Every Monday, he arrives with a drawing in mind — a bicycle, or a holiday scene, a jack-o-lantern for Halloween. And while he originally had participants draw their own pictures along with him, Burright found many residents were reluctant to do so or became frustrated when the pictures didn’t turn out as they’d expected.
So now he draws a picture on an easel in front of the group, asking questions to elicit the details for him to draw.
“I start with a broad idea,” he said, “(like) a baseball game. Then we slowly try to remember the finer details of our topic — what do baseball uniforms look like? Who are some famous baseball players?”
He asks them questions: Did you ever play baseball? How did you hold the bat? What does that tell you about the shape of the bat?
It helps that after two years, Burright has come to know participants well enough that he can prompt them, asking questions specific to the city they grew up in, the job they used to have.

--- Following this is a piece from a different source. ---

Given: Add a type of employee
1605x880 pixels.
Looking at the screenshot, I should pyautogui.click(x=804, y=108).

“Someone who said they didn’t remember anything ends up remembering so much,” Burright said. “In just an hour, they’ll remember so much stuff.”

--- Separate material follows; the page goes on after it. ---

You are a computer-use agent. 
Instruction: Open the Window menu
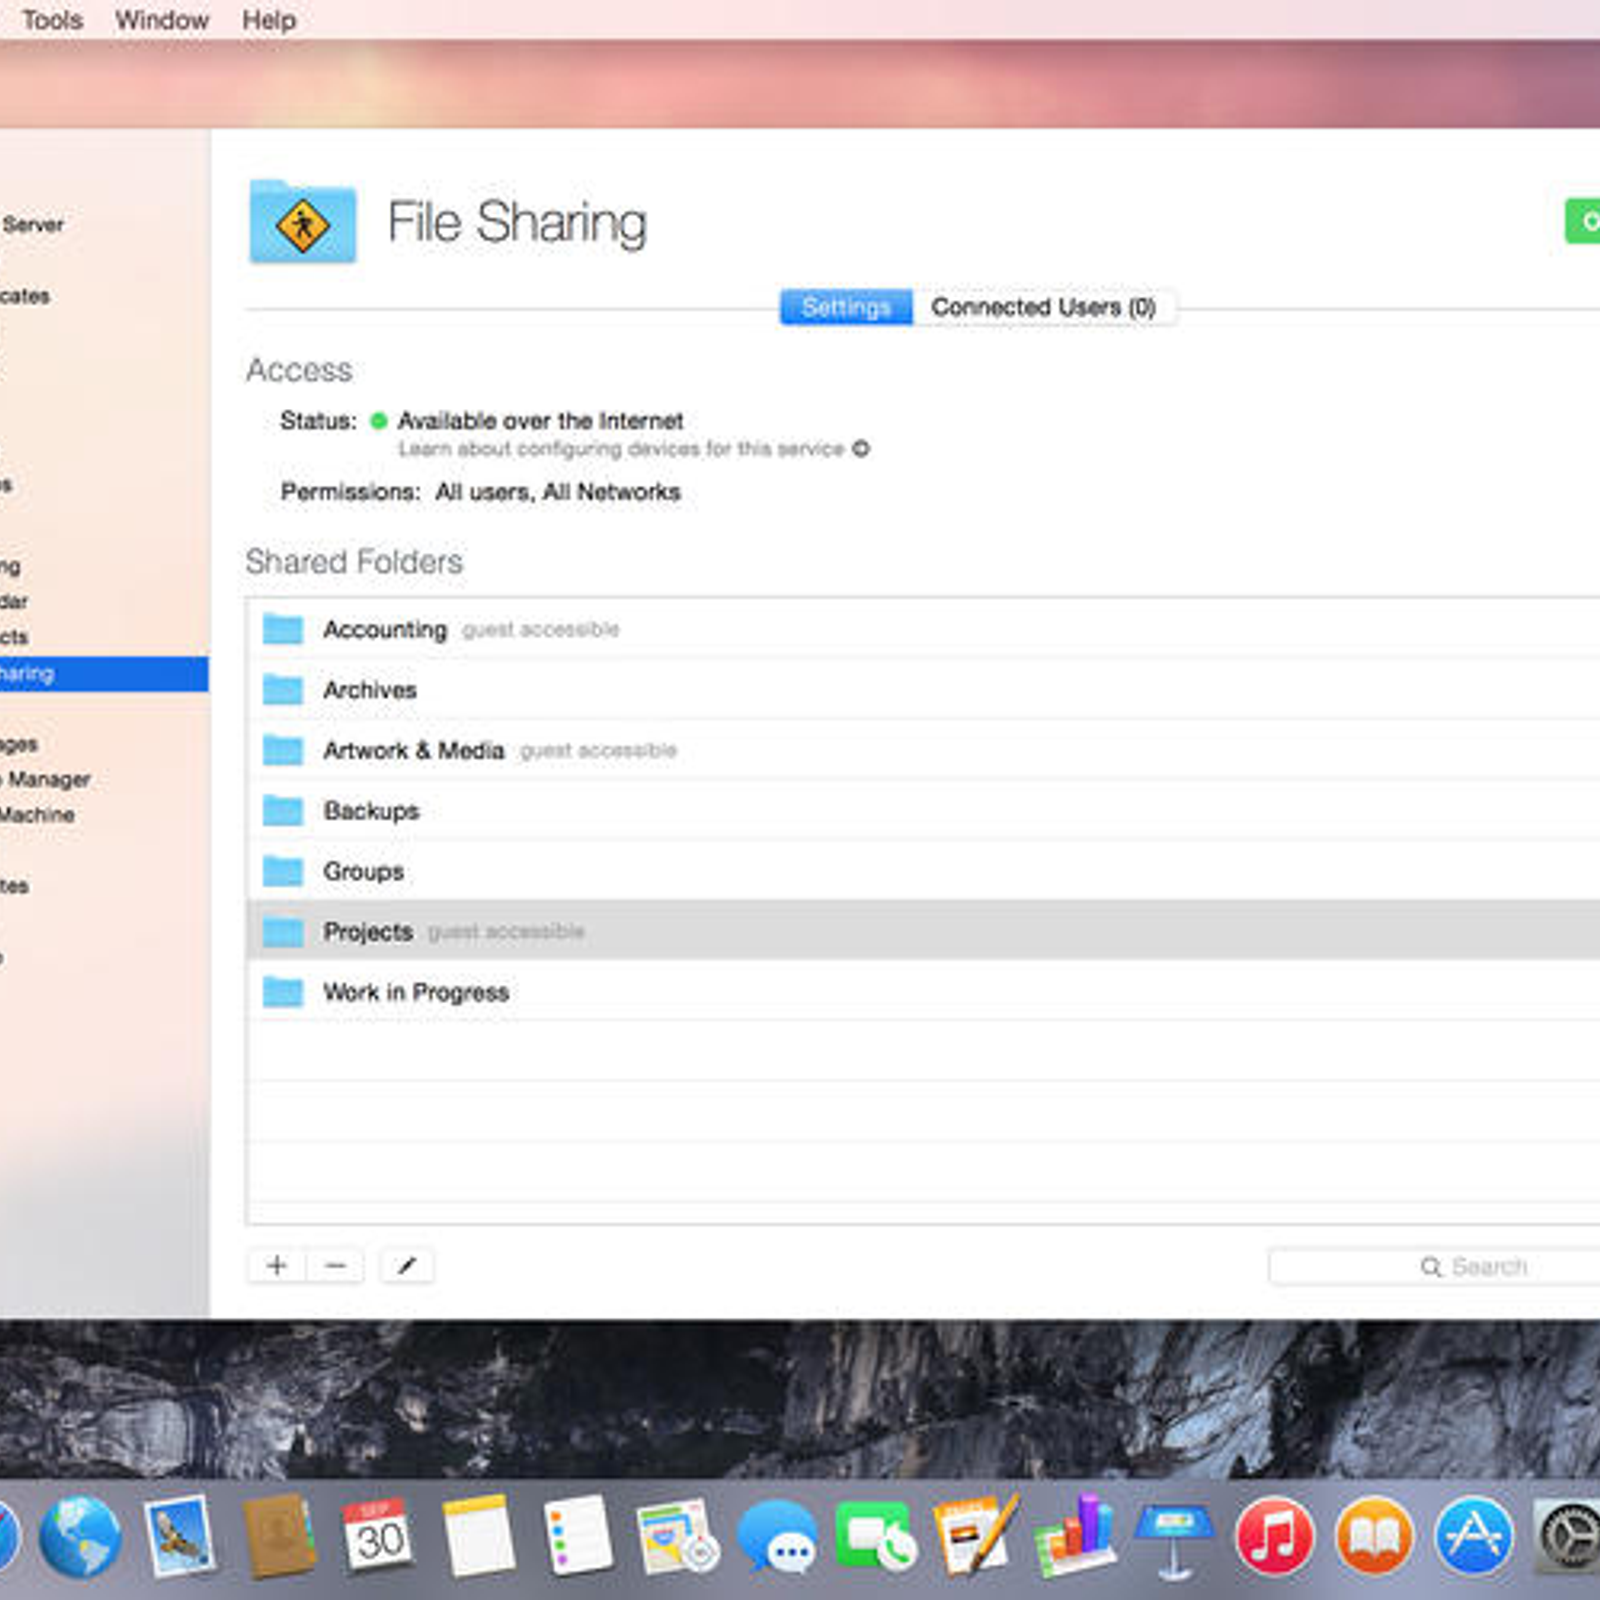coord(162,20)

Last Monday, he was drawing a Christmas scene.
“Does anyone know what Christmas is?” Burright asked the half-dozen residents present.

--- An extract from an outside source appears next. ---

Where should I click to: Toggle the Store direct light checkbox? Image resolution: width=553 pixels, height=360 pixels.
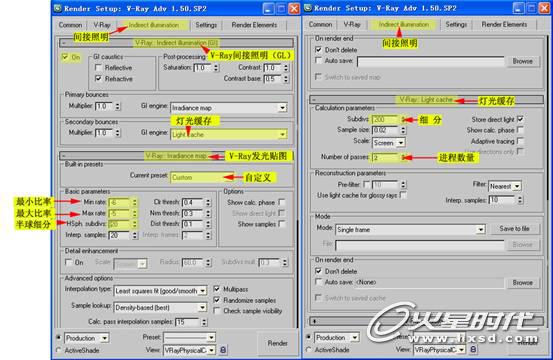point(520,119)
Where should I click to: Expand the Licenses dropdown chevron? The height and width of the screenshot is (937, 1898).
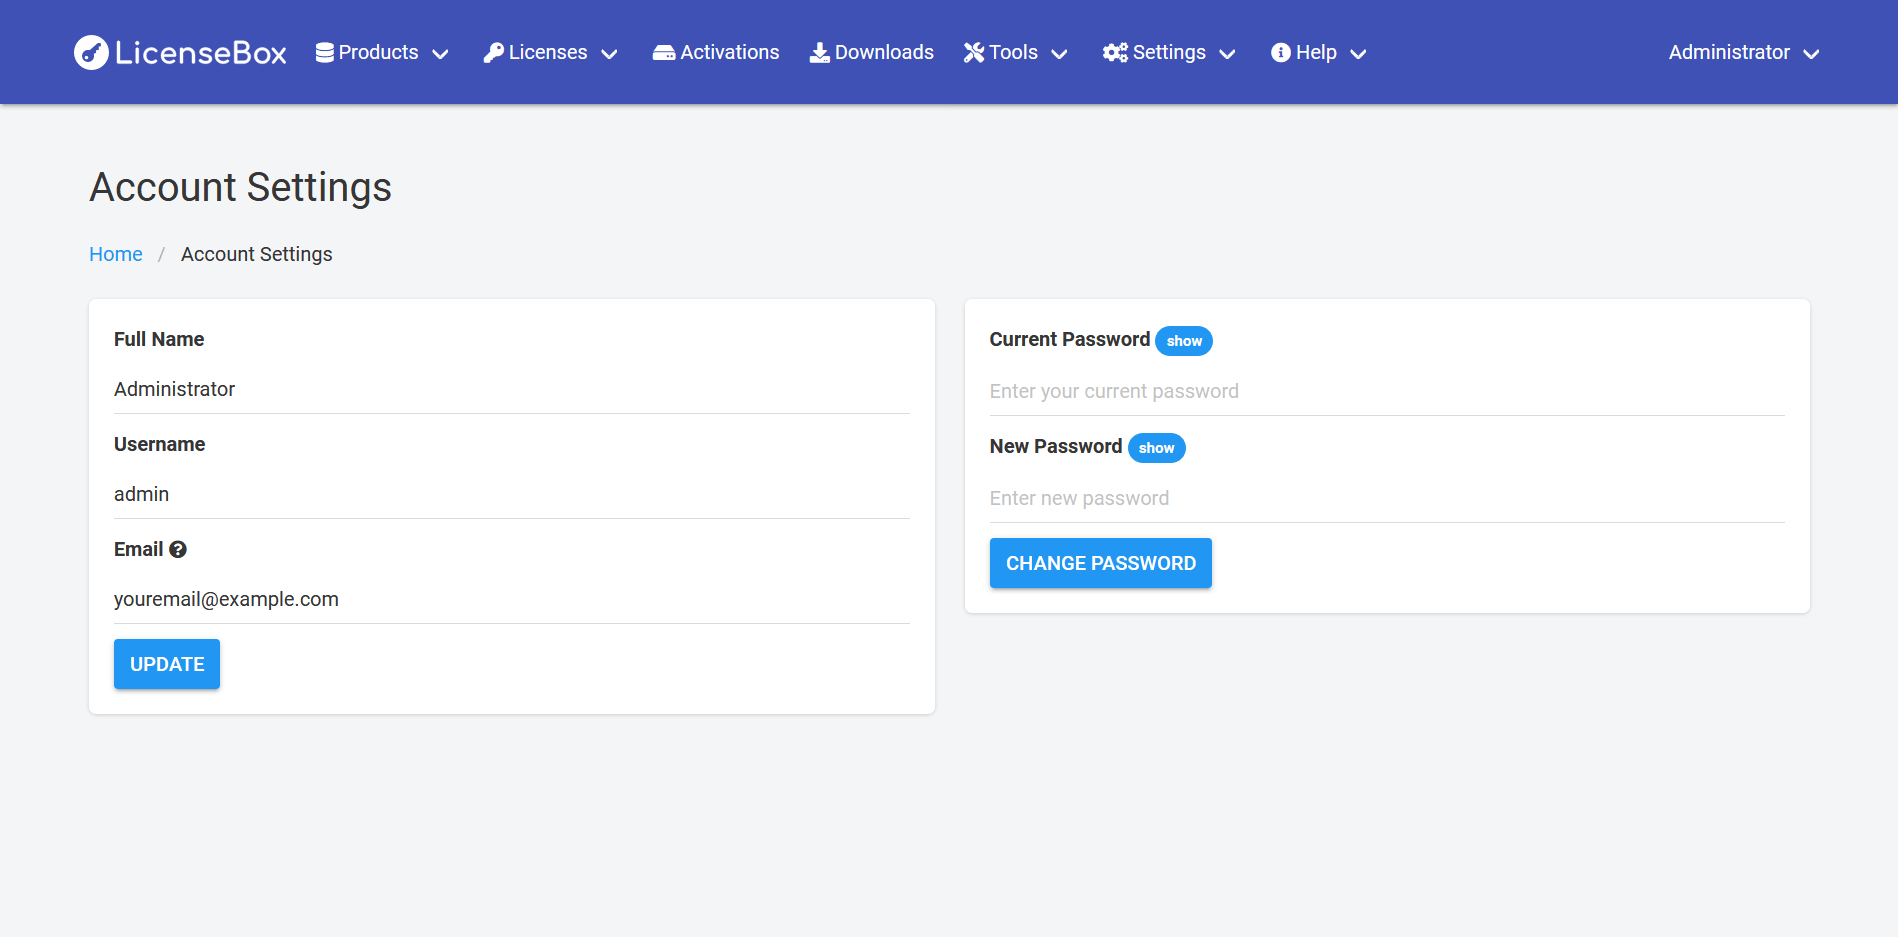click(609, 54)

He received a few answers — “celebrating the birth of Jesus”; “giving gifts to people we love.”
“Let’s see if we can get more specific details,” Burright then said.
And over the course of the next hour, he would slowly but steadily draw out those details.
“He has the patience of Job,” said Jean Nickell, assisted living manager at URC. “It’s wonderful.”
Indeed, Burright would re-word his questions, tailor them to each participant, sometimes scrap them altogether if they weren’t eliciting responses and work tirelessly to evoke a memory.
He began to draw a cabin, asking what should go inside it, prompting, giving hints.
“A fireplace,” said one elderly woman.
“A Christmas tree,” said another. “Alongside the wall.”
And slowly, with Burright asking questions and drawing, the words would come — ornaments, wreaths, gifts — and, sometimes, the memories: a mother who celebrated her birthday on Christmas. Often when one person answered a question, others would nod in recognition.
As the hour drew to a close, and the picture grew complete, Burright asked if there was anything missing from the picture.
“Laughter,” someone said.
Yes, said Burright, laughter and people.
“This program had been very successful,” he said afterward. “It’s been more helpful than I thought it would be.”
And he believes he’s hit on something that can benefit many people who have loved ones with Alzheimer’s or dementia.
Speaking of his father’s visits to his grandmother, Burright noted that, “We take it for granted, being able to have a conversation with our parent.”
He hopes that people can try this approach — asking questions in a different way, trying to elicit details that just may evoke shared memories.
It’s given him something new to talk about with his grandmother, whom he last saw during a Thanksgiving visit.
“It’s been really nice for me,” he said. “I didn’t think I’d get as much out of it as I have.”